Menurut keterangan resmi dari Kepala Divisi Profesi dan Pengamanan (Kadiv Propam) Polri, Inspektur Jenderal Polisi Slamet Uliandi, S.I.K., M.H., keputusan PTDH terhadap Kombes BS diambil setelah melalui serangkaian sidang Komisi Kode Etik Polri (KKEP) yang digelar secara maraton. Sidang etik tersebut membuktikan bahwa Kombes BS terbukti melanggar kode etik profesi Polri dengan melakukan pesta sabu dan berduaan dengan seorang wanita yang bukan istrinya di sebuah unit apartemen di Jakarta Utara pada Sabtu malam, 19 April 2025.
“Kami telah melaksanakan sidang KKEP terhadap Kombes BS dan yang bersangkutan terbukti melakukan pelanggaran berat kode etik profesi Polri. Oleh karena itu, komisi etik memutuskan untuk memberikan sanksi PTDH,” ujar Irjen Pol Slamet Uliandi dalam konferensi pers di Mabes Polri pada Minggu siang, 20 April 2025.

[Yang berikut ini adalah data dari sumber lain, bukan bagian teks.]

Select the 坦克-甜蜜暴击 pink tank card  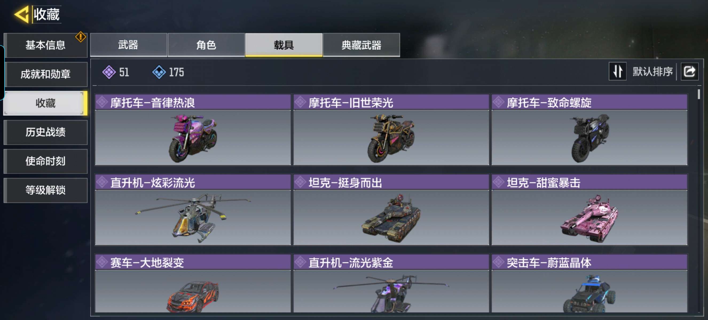[589, 210]
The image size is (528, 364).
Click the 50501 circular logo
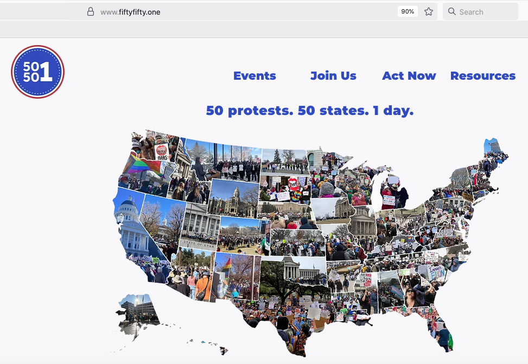[x=38, y=72]
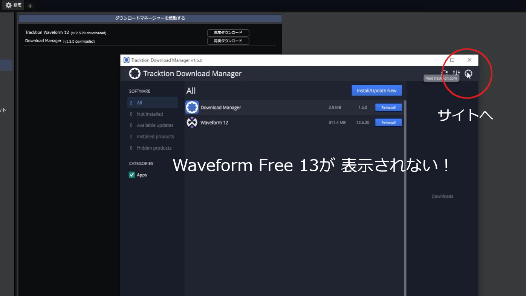Switch to the 設定 tab
This screenshot has width=526, height=296.
[12, 5]
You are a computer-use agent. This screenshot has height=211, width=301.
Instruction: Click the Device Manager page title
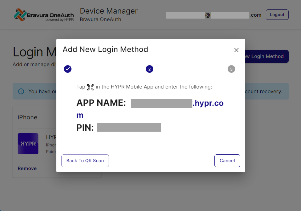coord(109,11)
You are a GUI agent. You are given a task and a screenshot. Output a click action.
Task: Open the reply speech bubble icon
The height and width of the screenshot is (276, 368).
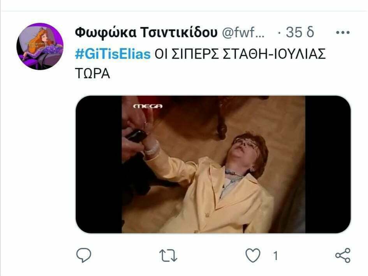click(x=84, y=255)
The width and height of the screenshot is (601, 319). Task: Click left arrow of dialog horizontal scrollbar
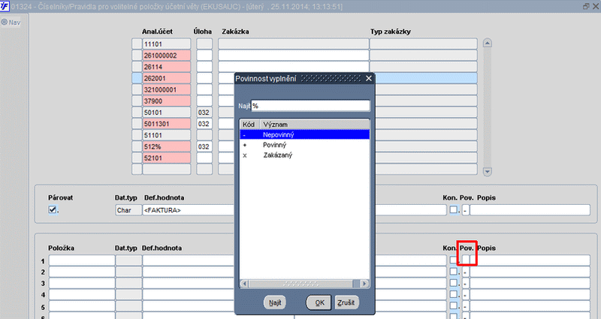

Irjen Pol Slamet Uliandi menjelaskan bahwa penangkapan Kombes BS berawal dari adanya laporan masyarakat terkait aktivitas mencurigakan di sebuah apartemen di kawasan Kelapa Gading, Jakarta Utara. Tim dari Propam Polri kemudian melakukan penggerebekan dan mendapati Kombes BS sedang pesta sabu bersama seorang wanita berinisial AS (35 tahun). Selain mengamankan keduanya, petugas juga menemukan barang bukti berupa sabu-sabu beserta alat isapnya.

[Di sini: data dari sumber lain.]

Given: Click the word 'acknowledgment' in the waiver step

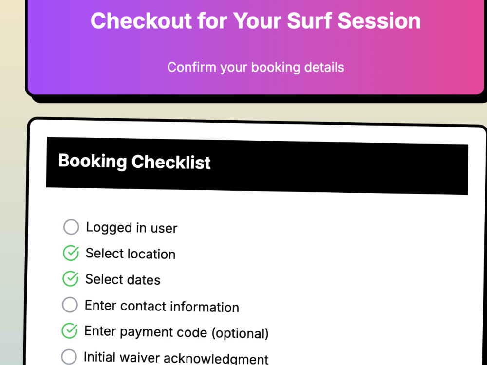Looking at the screenshot, I should 216,359.

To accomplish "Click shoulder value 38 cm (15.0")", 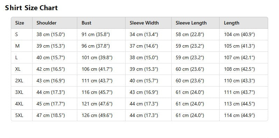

Kasus pesta sabu yang melibatkan perwira tinggi Polri ini tentu sangat disesalkan. Irjen Pol Slamet Uliandi menegaskan bahwa Polri tidak akan mentolerir segala bentuk penyimpangan dan pelanggaran yang dilakukan oleh anggotanya, terutama yang terkait dengan narkoba. Pihaknya berkomitmen untuk terus membersihkan internal Polri dari oknum-oknum yang terlibat dalam lingkaran narkoba. Wanita yang bersama Kombes BS dalam pesta sabu tersebut juga akan diproses hukum sesuai dengan ketentuan yang berlaku. Pihak kepolisian juga akan mendalami lebih lanjut dari mana Kombes BS mendapatkan narkoba tersebut.